◆ Supplied passage:
-------

The Virginian-Pilot
                             THE VIRGINIAN-PILOT 
              Copyright (c) 1995, Landmark Communications, Inc.

DATE: Sunday, December 31, 1995              TAG: 9512290062
SECTION: REAL LIFE                PAGE: K1   EDITION: FINAL 
COLUMN: HE SAID, SHE SAID
SOURCE: KERRY DOUGHERTY & DAVE ADDIS
                                             LENGTH: Medium:   83 lines

AS A DAY OF RECKONING, JAN. 1 HAS NOTHING ON, SAY, APRIL 15

KERRY SAYS:

Hope springs eternal, Dave. I don't know why, but the minute I hang my new calendar I feel like I've been given a second chance.

It's almost 1996 and I'm awash in hope.

Maybe this really will be the year I get in shape, lose weight and floss every day.

Maybe I will practice the piano, keep the house clean and not repeat favorite outfits more than once a week.

Maybe this year I'll be transformed into the perfect mother who never loses her temper and as a result is surrounded by sweet, eager-to-please children.

Maybe this is the year I'll refrain from threatening to jam my 5-year-old into the blender and punch the frappe button if he doesn't stop whining.

-------

◆ Study material:
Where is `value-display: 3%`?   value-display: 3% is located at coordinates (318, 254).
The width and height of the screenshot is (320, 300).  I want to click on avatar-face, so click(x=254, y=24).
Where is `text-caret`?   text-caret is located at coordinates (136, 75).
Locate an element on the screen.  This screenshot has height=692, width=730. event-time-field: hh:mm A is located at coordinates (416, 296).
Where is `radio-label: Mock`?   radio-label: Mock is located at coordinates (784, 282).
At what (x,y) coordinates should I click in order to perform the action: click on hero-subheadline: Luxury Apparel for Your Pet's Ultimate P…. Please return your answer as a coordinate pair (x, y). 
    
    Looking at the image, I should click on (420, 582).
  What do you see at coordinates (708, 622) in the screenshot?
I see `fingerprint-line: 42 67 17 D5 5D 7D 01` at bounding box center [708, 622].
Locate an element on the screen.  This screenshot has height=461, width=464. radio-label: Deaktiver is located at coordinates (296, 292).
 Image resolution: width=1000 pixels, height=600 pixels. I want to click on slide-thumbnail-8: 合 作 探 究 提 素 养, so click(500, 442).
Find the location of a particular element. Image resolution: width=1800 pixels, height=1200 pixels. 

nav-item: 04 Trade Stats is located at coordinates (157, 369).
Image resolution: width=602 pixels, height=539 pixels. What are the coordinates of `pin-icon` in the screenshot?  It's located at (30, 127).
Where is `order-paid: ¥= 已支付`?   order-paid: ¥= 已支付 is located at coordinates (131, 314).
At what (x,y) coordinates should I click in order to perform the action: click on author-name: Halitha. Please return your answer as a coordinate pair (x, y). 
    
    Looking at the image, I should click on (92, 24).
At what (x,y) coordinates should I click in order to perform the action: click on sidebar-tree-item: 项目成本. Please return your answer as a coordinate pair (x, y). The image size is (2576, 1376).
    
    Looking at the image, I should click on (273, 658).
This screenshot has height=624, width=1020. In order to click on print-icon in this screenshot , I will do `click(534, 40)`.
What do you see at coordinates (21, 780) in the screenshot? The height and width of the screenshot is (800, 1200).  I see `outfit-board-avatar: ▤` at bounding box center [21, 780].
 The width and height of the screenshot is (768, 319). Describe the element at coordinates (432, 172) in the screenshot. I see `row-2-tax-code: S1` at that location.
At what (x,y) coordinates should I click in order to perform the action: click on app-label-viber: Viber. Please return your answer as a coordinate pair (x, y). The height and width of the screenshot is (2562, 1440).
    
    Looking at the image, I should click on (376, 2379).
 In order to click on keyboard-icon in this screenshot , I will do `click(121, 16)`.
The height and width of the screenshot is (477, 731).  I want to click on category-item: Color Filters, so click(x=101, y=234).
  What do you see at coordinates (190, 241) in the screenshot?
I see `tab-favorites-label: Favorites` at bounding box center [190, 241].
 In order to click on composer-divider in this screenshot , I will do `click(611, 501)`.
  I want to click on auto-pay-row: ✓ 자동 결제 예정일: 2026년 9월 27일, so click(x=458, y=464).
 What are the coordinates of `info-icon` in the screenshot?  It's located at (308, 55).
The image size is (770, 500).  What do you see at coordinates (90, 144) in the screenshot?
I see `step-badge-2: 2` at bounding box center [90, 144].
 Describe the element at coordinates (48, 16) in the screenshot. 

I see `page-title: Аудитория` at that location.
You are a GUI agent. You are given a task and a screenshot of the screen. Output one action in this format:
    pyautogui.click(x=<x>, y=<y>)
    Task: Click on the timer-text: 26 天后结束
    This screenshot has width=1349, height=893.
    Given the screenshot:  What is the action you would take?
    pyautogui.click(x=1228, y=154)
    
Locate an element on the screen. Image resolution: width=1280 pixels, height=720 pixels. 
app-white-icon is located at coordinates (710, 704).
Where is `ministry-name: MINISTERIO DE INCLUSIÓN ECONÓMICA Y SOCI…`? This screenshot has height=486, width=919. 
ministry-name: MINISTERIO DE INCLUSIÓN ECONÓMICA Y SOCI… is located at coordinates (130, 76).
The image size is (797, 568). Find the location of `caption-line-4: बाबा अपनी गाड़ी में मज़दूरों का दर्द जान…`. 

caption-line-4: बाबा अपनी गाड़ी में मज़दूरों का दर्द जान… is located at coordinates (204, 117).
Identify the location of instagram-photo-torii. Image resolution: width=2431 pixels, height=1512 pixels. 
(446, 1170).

-------

◆ Task set:
(1) Reproduce verbatim the portion of the records running from the line containing "Locate an element on the screen. Image" down to the final line of the records, with both of those lines included.
(2) Proceed with the newspaper column on New Year's hopes, beginning directly after its final sentence.

◆ Task answers:
(1)
Locate an element on the screen. Image resolution: width=1280 pixels, height=720 pixels. 
app-white-icon is located at coordinates (710, 704).
Where is `ministry-name: MINISTERIO DE INCLUSIÓN ECONÓMICA Y SOCI…`? This screenshot has height=486, width=919. 
ministry-name: MINISTERIO DE INCLUSIÓN ECONÓMICA Y SOCI… is located at coordinates (130, 76).
The image size is (797, 568). Find the location of `caption-line-4: बाबा अपनी गाड़ी में मज़दूरों का दर्द जान…`. 

caption-line-4: बाबा अपनी गाड़ी में मज़दूरों का दर्द जान… is located at coordinates (204, 117).
Identify the location of instagram-photo-torii. Image resolution: width=2431 pixels, height=1512 pixels. 
(446, 1170).

(2)
Maybe this will be the year I keep my desk neat, write thank-you notes on time and finally remove all the clutter from my life.

Who knows, this could be the year I ditch you and win a Pulitzer.

I've got to ask you, Dave, is all this resolving just a female thing?

Steve never makes any New Year's resolutions - none that he'll admit to, anyway.

As a result he doesn't know the futility of spending the first week or two of every January fruitlessly trying to be perfect.

Clean-slate syndrome doesn't take hold of him at all. He doesn't spend the first few days of every year stiff and sore from exercise and weak from lack of food.

He takes this year's unwanted Christmas gifts and tosses them on top of last year's with no apparent urge to sweep the clutter from his life.

He looks in the refrigerator and doesn't feel the need to toss out the chocolate syrup and replace it with fresh fruit.

He isn't setting that alarm clock 30 minutes early, to give himself a little more time to get things done.

In short, he seems content with his imperfect self.

I figure this is one of two things at work. Guys either are more satisfied with themselves or just too darned lazy to do anything that smacks of self-improvement.

Jan. 1 is a day away, Dave. You have more than a few bad habits. What are you planning to do about them in 1996?

DAVE SAYS:

I'm planning to do just what I did yesterday, Kerry. I'm going nuke some popcorn and watch football until linebackers come blitzing out of the backside of my eyelids.

I suspect Steve will be doing the same thing, so if you're looking for him to make some annual resolutions, pick another date. Guys seldom wrap themselves up in New Year's resolutions because Jan. 1 is little more to us than a day off work made better by a lot of good college bowl games.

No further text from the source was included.